While Mallya is engaged in protracted discussions with global major Diageo to offload a stake in United Spirits, it is understood that Diageo is willing to play ball only if it gets management control. Mallya is unlikely to accept that at this juncture. Mallya will also have to address the aspect of United Spirits owning Whyte & Mackay, the Scottish whisky major. "If Diageo gets to acquire a significant stake in United Spirits, it will be up against the European Union's anti-monopoly body, which will most likely oppose the global leader in spirits getting to own Whyte & Mackay and creating a monopoly in the spirits markets," industry analysts indicated. The option is then to spin off Whyte & Mackay or dilute United Spirits' stake substantially before the Diageo deal goes ahead.
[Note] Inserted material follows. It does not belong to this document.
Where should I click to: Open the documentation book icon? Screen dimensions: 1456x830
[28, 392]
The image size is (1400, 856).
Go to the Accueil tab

Mallya also has the option to reduce his stake in United Breweries, in which global brewing major Heineken has an equal 37.5 per cent stake. Mallya can also look to offload stake in MCF but that will not be enough to address the main issue of how he would bring in the much-needed equity into Kingfisher Airlines. The lenders, who have got Rs 7,000-crore (Rs 70 billion) exposure to Kingfisher Airlines, are pushing Mallya hard to bring in equity and stabilise operations.

Mallya has, over the past two decades, always leveraged heavily. D Adikesavalu, one of Mallya's trusted friends, said, "Mallya is fighting like a wounded tiger and we sincerely hope he will come out victorious."

The next few weeks will decide if Mallya can get out of the tight spot he finds himself in.